Use the annotation shape to point to specific feedback.
This trial was a success! Now we need to make the template beautiful.
Refine the template
Time to address feedback. This is a good time to return to our initial goals for this template. If we were just looking to create a template that does not come standard with Aha! Whiteboards for a single use, then the simple mockup might work. But for this article, we want something polished and branded that multiple teams can use across our Aha! account.
Here are some customizations that we can make ourselves:
Click on any shape to open the shape toolbar. From there, we can change the Border or Fill color and opacity. Click the + on any color picker to select or input custom brand colors.
Insert an image of an actual tree that we or our in-house designers created, or add the Leaf icon from the icon menu.
Apply brand colors or make other design changes in bulk. Say we wanted to color the "leaves" with a custom color. Changing each individual leaf would take too long. Instead, we can select every object in the whiteboard, then click the Filter button to adjust every sticky note or every item that is the wrong color green.
Add a text box with instructions. Consider making this a Frame. We could navigate to the instructions first, then with one click navigate to the exercise portion of the template.
Expand this whiteboard by adding in an existing Aha! template, such as the 2x2 prioritization matrix. After the team has completed the product tree pruning, they can prioritize the same features across a matrix of two values.

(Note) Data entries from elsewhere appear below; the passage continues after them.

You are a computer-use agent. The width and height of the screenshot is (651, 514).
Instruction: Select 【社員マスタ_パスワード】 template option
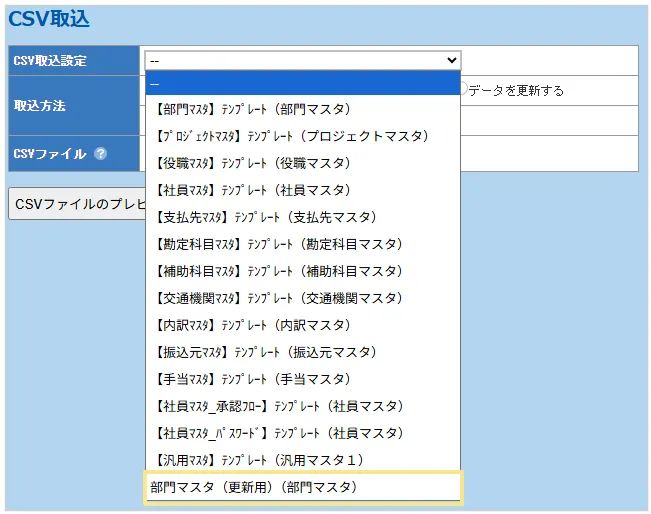[x=302, y=433]
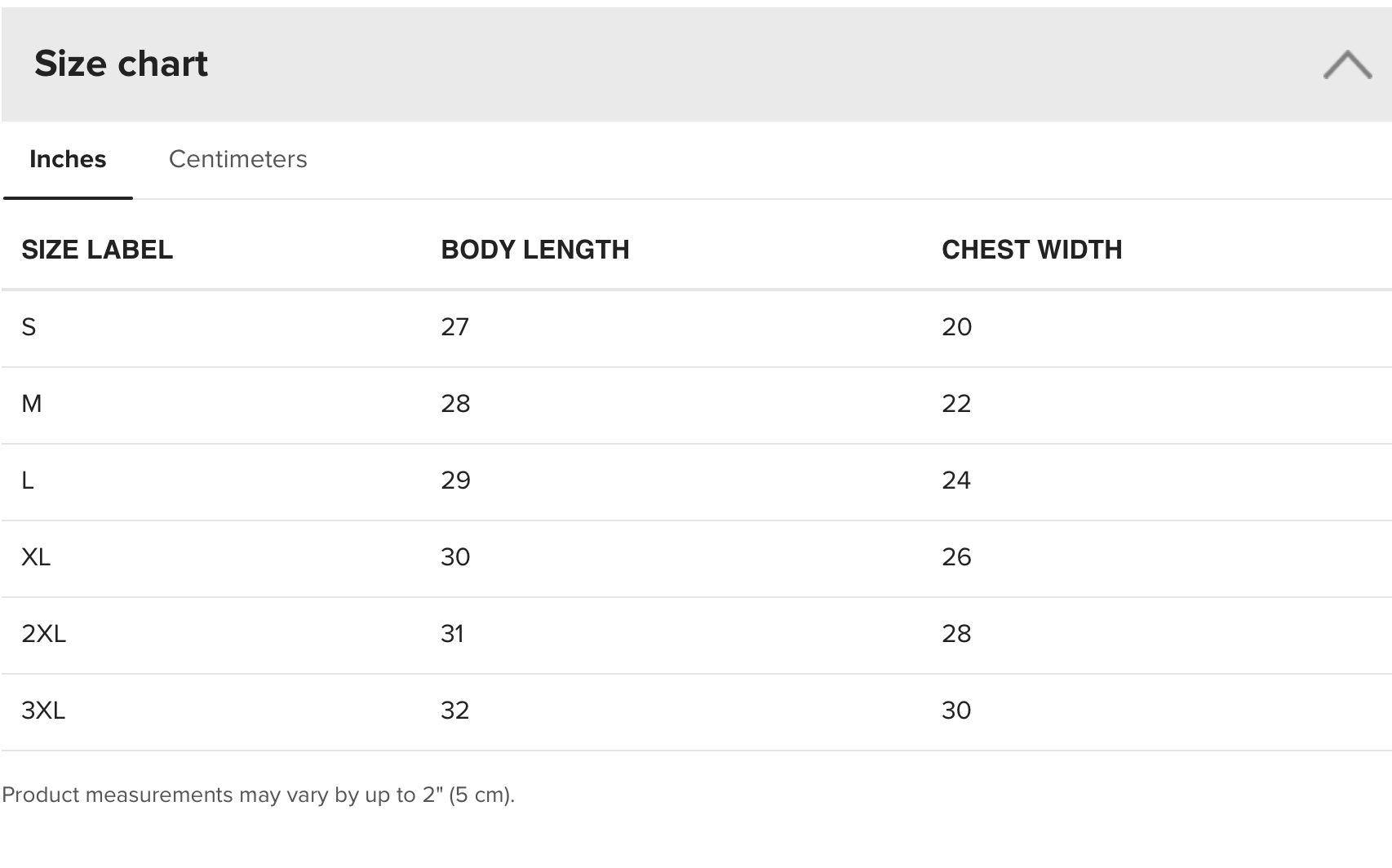Screen dimensions: 1392x868
Task: Click the product measurements disclaimer text
Action: pos(258,795)

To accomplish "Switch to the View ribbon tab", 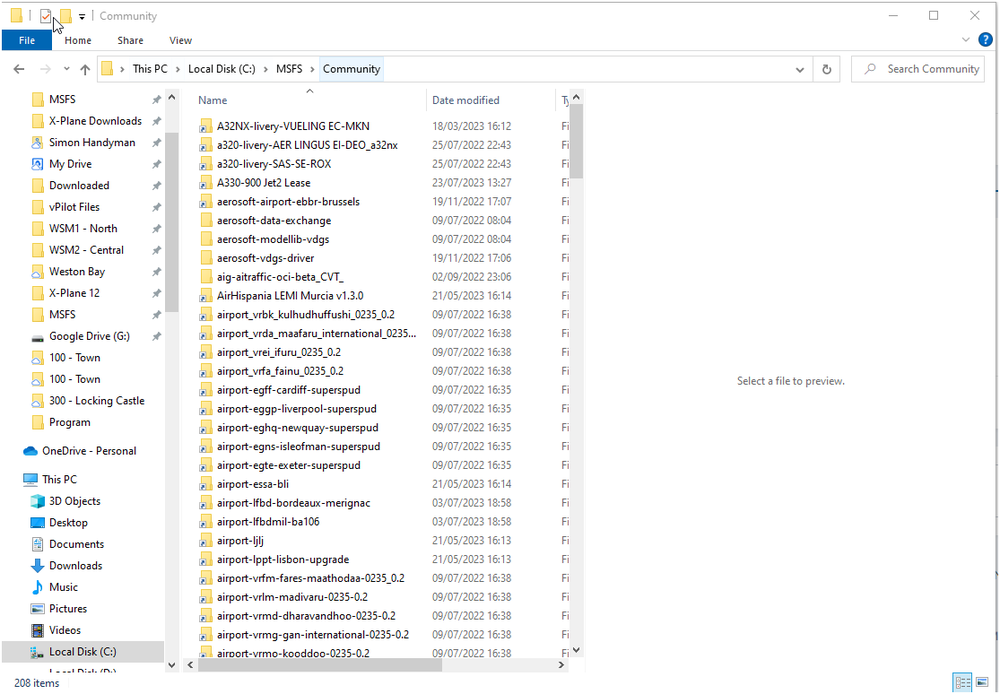I will tap(180, 40).
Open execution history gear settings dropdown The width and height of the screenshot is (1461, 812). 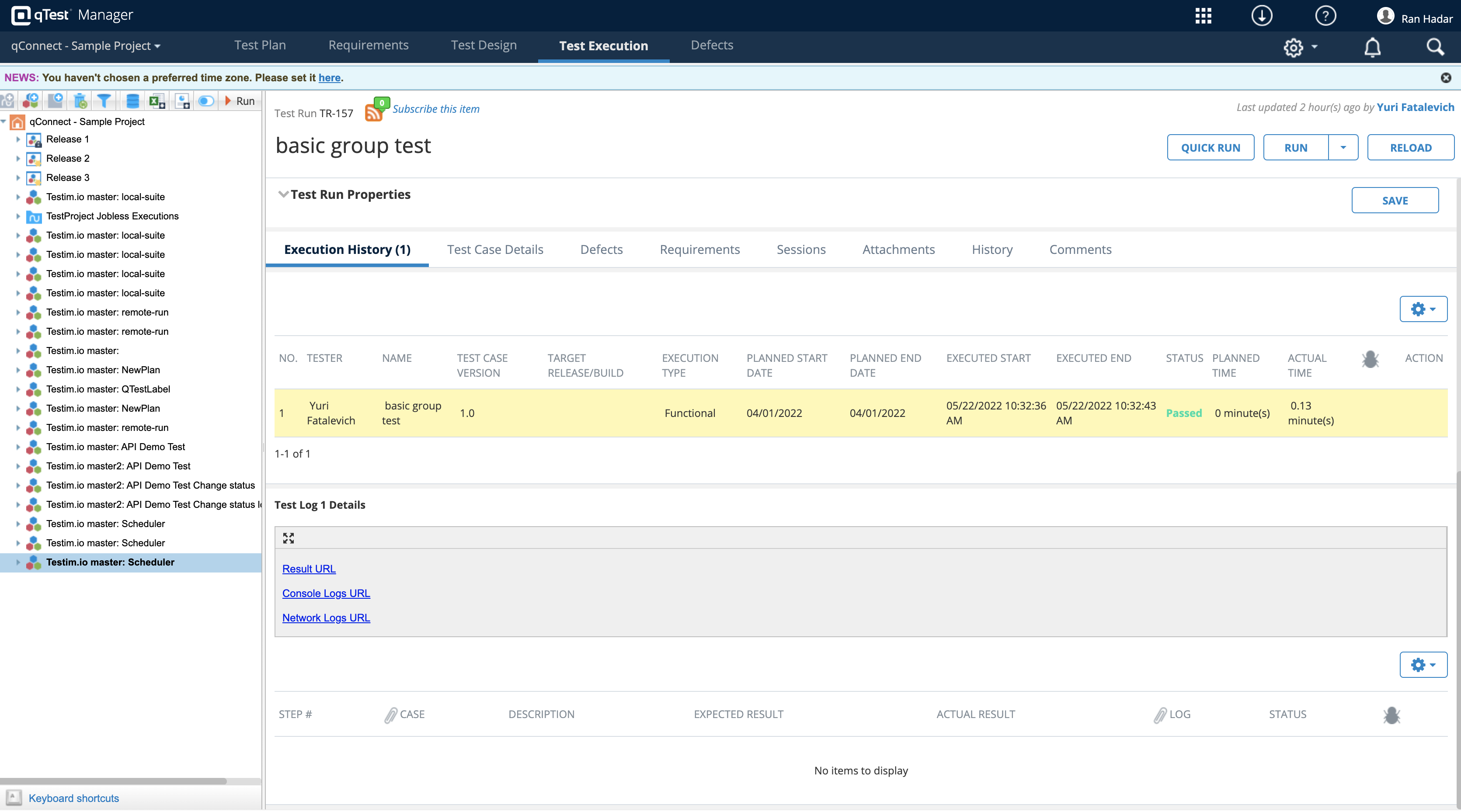[1423, 309]
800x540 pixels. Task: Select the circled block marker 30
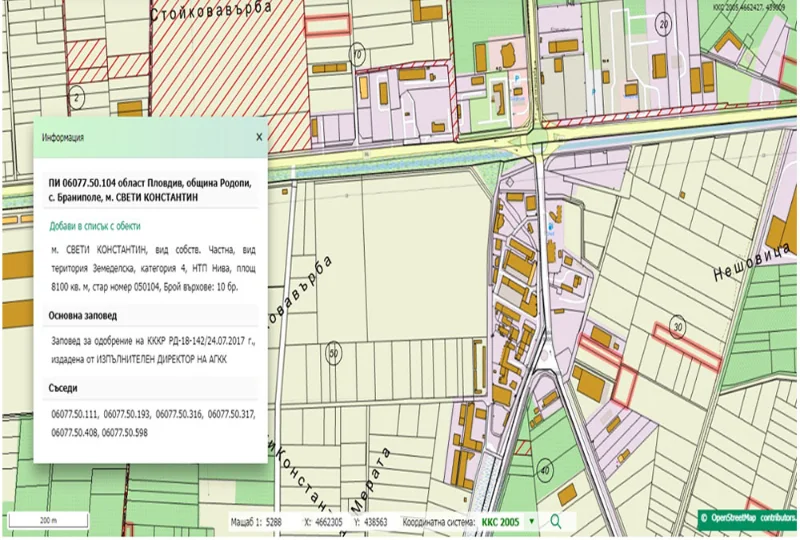click(678, 327)
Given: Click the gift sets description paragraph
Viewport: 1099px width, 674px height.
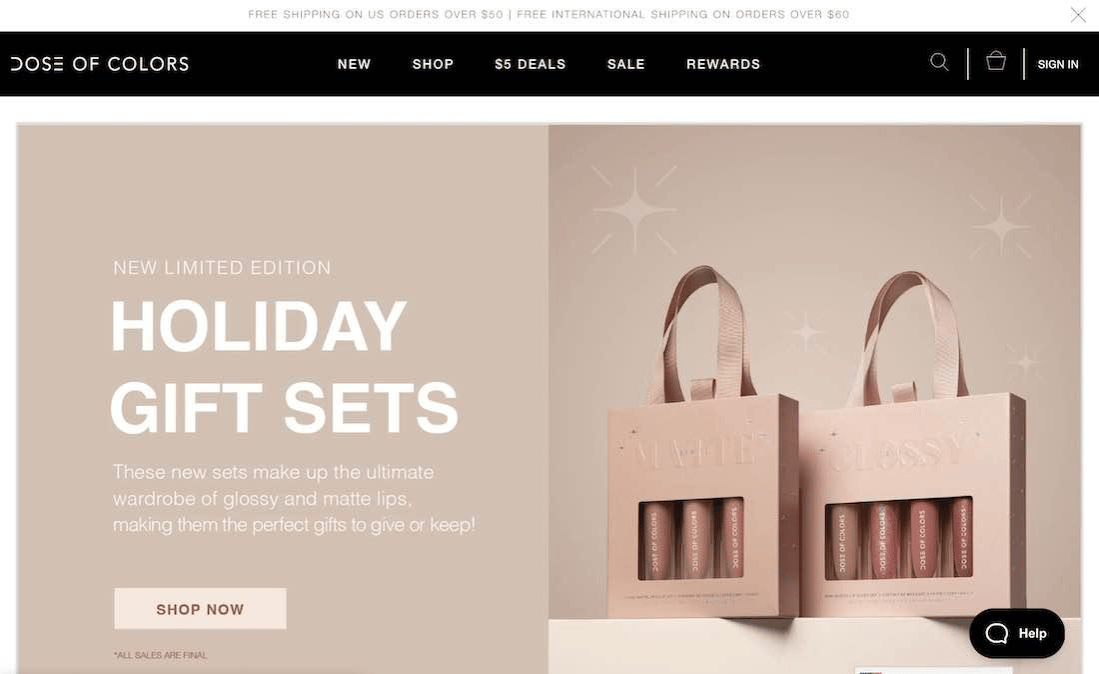Looking at the screenshot, I should tap(294, 498).
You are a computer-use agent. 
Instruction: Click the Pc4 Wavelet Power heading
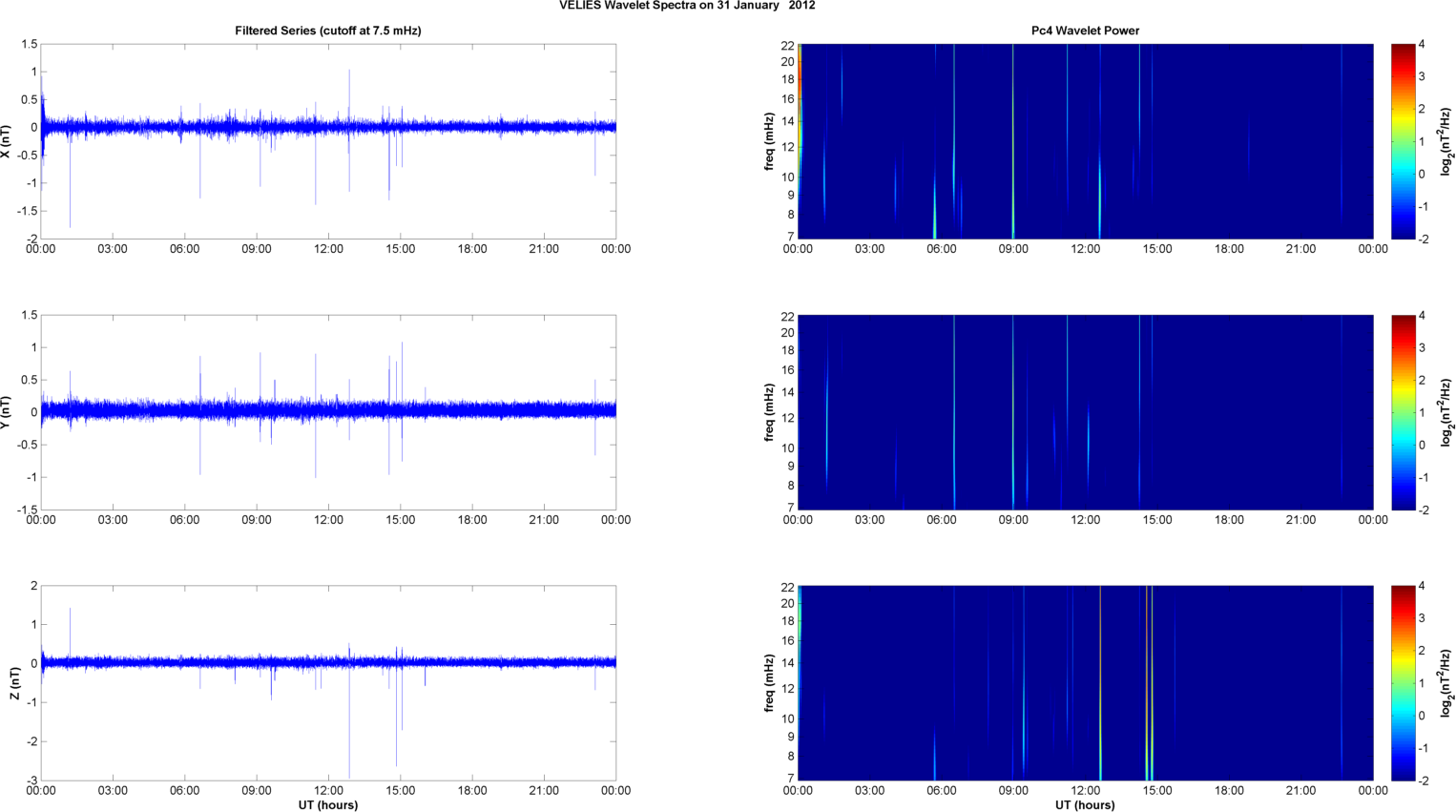[1085, 31]
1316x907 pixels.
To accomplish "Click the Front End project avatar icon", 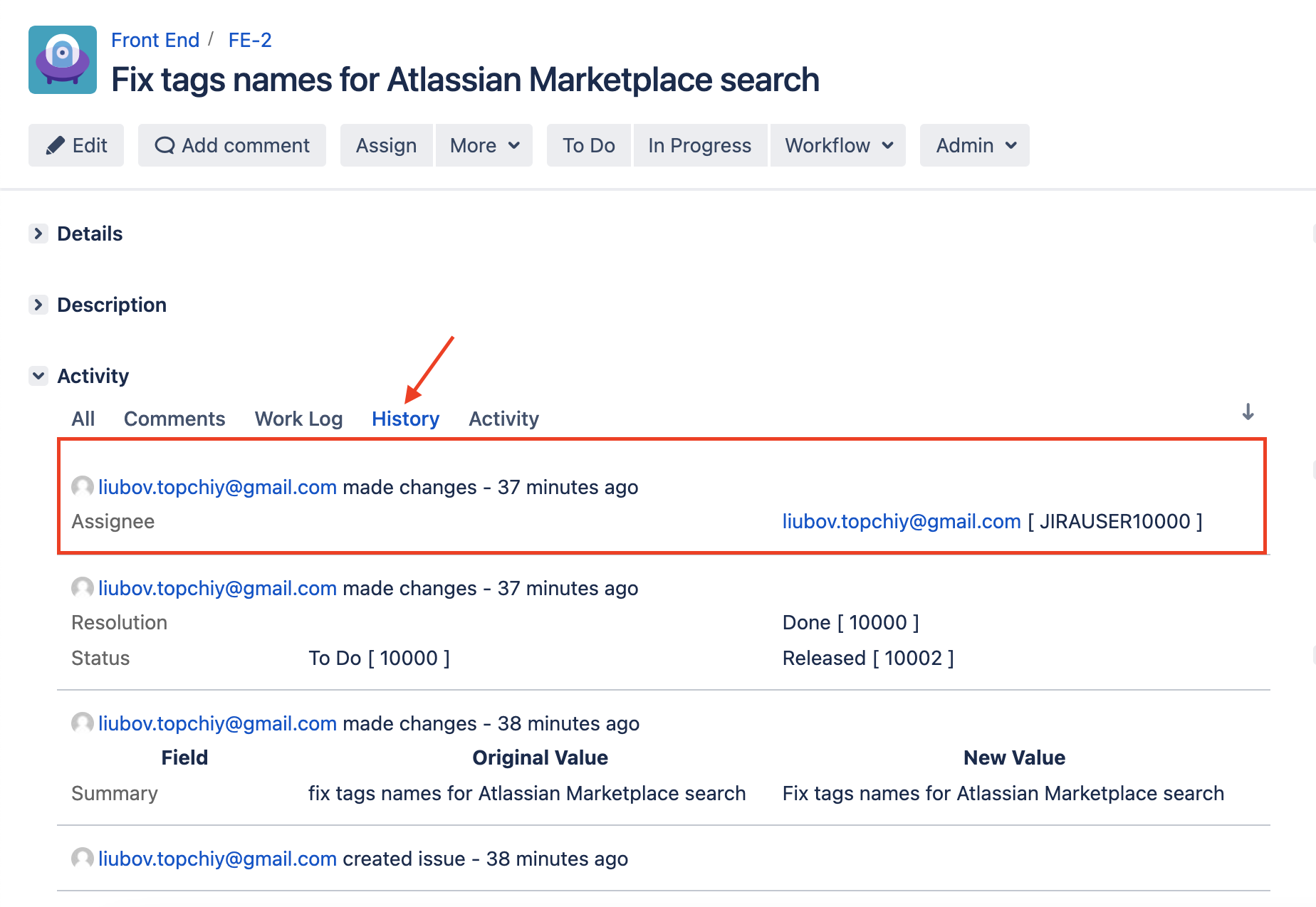I will pos(63,60).
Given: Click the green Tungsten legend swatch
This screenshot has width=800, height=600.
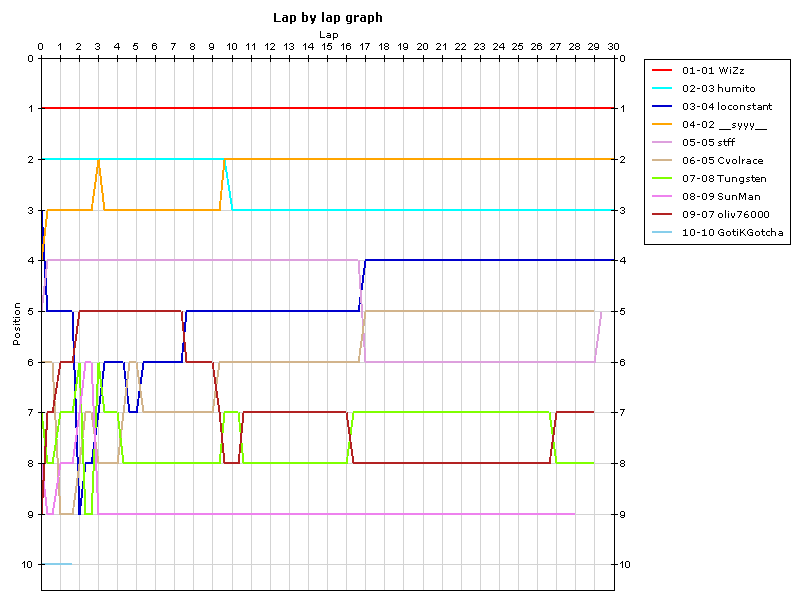Looking at the screenshot, I should coord(661,178).
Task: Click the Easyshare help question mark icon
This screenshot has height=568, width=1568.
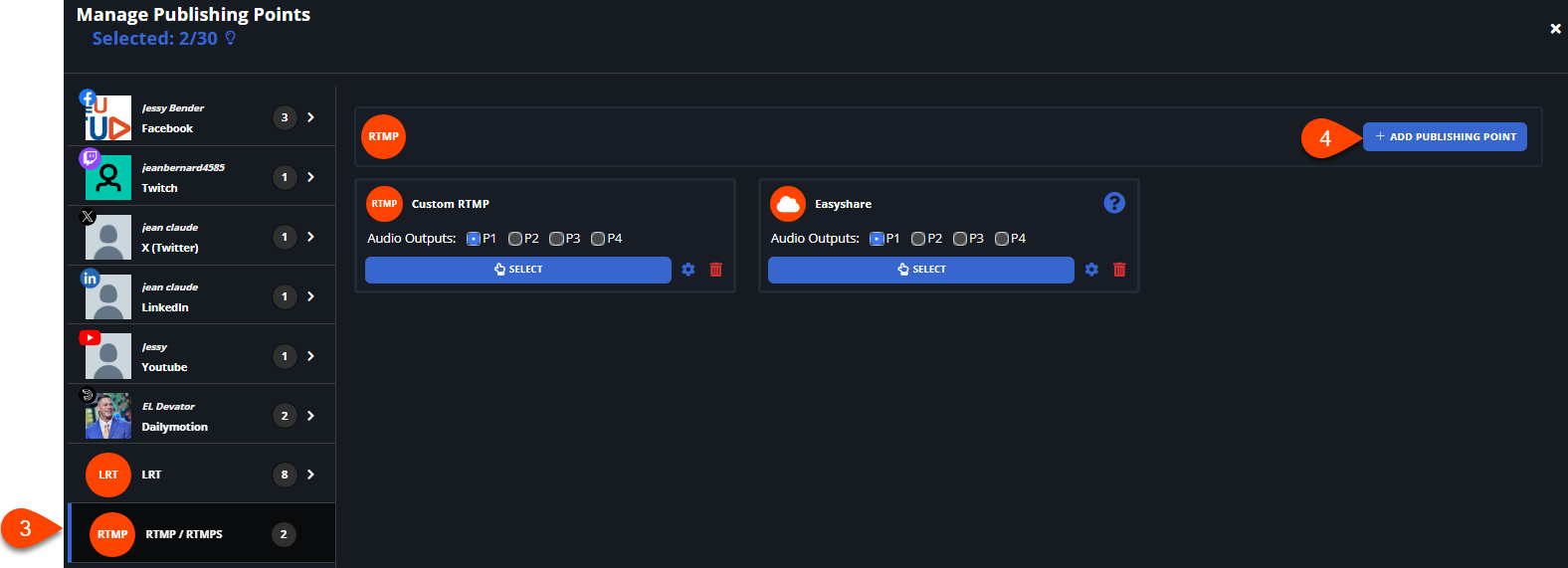Action: tap(1114, 203)
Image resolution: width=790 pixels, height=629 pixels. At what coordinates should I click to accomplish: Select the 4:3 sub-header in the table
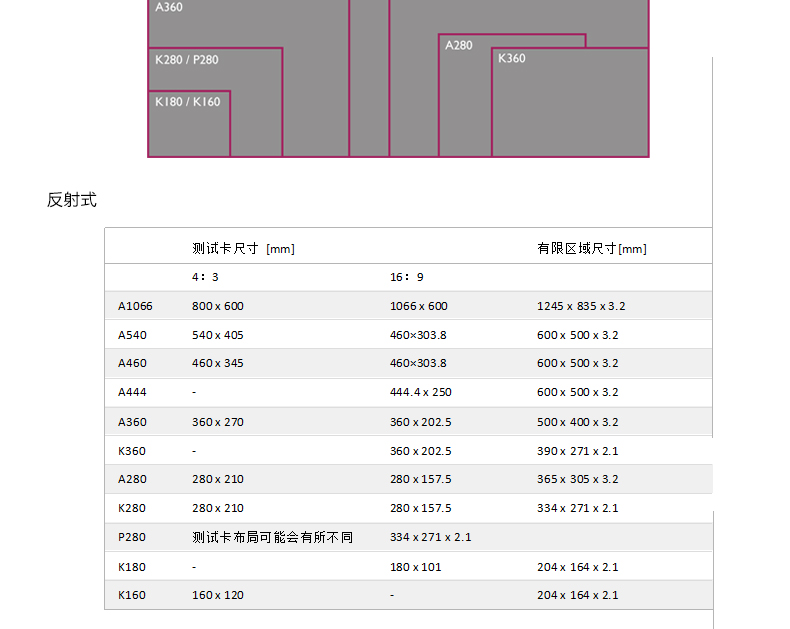[205, 277]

There are additional customizations that are best suited to a professional designer. If you have a large team, our Aha! designers will help you create a custom whiteboard template at no cost. Reach out to our Customer Success team to get started!
Save the custom template
When everything looks perfect, we are ready to save this whiteboard as a template. To do this:
Click the More options button in the upper right corner of the whiteboard.
Click Save as template.
Name the template. We are going to add some identifying characteristics to the name, so that the right teams can find this later. Let's call our whiteboard "[2023] Fredwin Software PM teams: prune the product tree exercise."
Once we save the template, it will be visible in the workspace settings of every child workspace of our parent product line, at Settings ⚙️ -> Workspace -> Document templates.
Add a to-do to the template so that individual workspace owners can review it.
And that is it! Anyone with contributor user permissions in a relevant workspace can use our new template when creating new documents — and anyone can apply the template to an existing document. They can see it in the Custom tab of the template library.